The compression of life-worlds into mostly a single space during Covid-19 has surfaced the deep reliance of society upon the diffusion of care and relational subjectivities, with the veil of autonomously navigated public-private realms. How quickly new support structures arose to make mock-ups, stand-ins, to maintain this veil of autonomy, offering compassionate supplementary and self-mastery tools to manage hairs turning on end in reaction to the disturbances between the desired reality and their good-enough alternatives; and simply the ghastliness of losing what defies replacement options.

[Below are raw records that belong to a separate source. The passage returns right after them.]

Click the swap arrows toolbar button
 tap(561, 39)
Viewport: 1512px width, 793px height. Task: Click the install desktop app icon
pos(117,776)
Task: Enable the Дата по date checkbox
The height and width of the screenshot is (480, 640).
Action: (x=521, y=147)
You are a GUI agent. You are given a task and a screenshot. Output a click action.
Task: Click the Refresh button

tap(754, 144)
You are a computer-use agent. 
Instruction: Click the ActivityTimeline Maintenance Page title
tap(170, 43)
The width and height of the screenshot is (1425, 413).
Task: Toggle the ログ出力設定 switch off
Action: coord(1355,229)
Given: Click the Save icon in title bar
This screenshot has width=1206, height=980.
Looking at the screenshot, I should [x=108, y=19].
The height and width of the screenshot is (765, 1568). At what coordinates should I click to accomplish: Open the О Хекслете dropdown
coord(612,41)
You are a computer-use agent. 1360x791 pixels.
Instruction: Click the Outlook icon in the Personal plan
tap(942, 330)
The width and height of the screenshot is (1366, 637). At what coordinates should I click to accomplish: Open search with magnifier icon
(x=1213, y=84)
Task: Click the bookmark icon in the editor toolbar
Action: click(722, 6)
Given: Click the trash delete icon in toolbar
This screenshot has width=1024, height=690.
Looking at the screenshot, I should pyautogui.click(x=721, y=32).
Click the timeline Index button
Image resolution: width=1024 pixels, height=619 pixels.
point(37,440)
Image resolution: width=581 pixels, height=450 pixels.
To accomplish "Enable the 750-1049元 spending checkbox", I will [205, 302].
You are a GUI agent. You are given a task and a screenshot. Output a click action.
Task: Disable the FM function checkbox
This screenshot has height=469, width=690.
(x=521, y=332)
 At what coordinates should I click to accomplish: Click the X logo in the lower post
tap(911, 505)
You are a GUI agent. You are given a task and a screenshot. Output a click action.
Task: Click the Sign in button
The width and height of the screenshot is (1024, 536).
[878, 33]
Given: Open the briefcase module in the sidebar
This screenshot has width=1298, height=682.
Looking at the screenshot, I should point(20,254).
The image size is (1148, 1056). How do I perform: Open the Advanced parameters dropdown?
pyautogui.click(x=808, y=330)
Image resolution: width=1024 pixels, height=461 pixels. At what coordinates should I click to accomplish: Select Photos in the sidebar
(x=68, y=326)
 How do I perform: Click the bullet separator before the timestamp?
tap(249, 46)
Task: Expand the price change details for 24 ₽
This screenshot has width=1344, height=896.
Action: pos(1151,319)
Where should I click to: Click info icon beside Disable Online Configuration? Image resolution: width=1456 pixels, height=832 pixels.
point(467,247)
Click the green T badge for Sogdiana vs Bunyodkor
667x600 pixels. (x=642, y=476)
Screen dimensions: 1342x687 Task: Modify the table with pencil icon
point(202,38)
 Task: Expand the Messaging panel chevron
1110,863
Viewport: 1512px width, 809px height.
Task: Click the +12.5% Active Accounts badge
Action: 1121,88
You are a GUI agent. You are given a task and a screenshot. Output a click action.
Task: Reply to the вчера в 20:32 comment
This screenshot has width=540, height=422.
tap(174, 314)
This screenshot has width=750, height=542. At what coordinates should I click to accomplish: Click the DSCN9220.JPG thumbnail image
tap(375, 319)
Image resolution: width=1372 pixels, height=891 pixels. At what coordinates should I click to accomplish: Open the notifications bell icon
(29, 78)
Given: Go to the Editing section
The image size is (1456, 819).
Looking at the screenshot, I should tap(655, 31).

No, Zoom is not IRL; there is no need to compare. Many people have IRL exhaustion due to the social and material relations that condemn certain peoples to not being included in standardized socialites, or further, due to differences in how bodies perceive and digest the information of the world around us.
The »normal« that is missed on a possibly unprecedented scale, in terms of its reverberations and visibility by way of digital media, is one reflection of the highly manicured care of vulnerability delegated, tucked away into spaces, relations and roles, in service of certain ends and on certain scales. For those who can sprinkle themselves and make distinct-socialites throughout worldy spaces, social identities are diffused.17 Theorist Judith Butler’s consideration that »the dependency on infrastructure for a livable life seems clear … when infrastructure fails, and fails consistently, how do we understand that condition of life?« may be more relatable now to people who have predominantly undisturbed experiences in the dominating social and interrelational infrastructure, since the effects on day-to-day living by Covid lockdown.18
Undoubtedly, we must recognize the unjustness in the privilege of those who can #savelivesstayhome or, protest to #save »freedom,« and disproportionately harm people with less money and less access to health care. It is relevant to take into account that unlike other moments of social disturbance by which new socialites may be forged, such as protests, strikes, or, even the searching for alternative communities and relationships in online spaces for those who are unable to be in their immediate physical worlds, many who are fortunate enough to stay at home, whether furloughed or enacting their normative form of productivity from their homes, did not pursue these disturbances as a personal political demand, as a decisive action.19 The popular disappointment that abounds because life is not the same can easily distract from the possible opportunity to, instead, critically review what has been broken down in terms of the housing of care and vulnerability.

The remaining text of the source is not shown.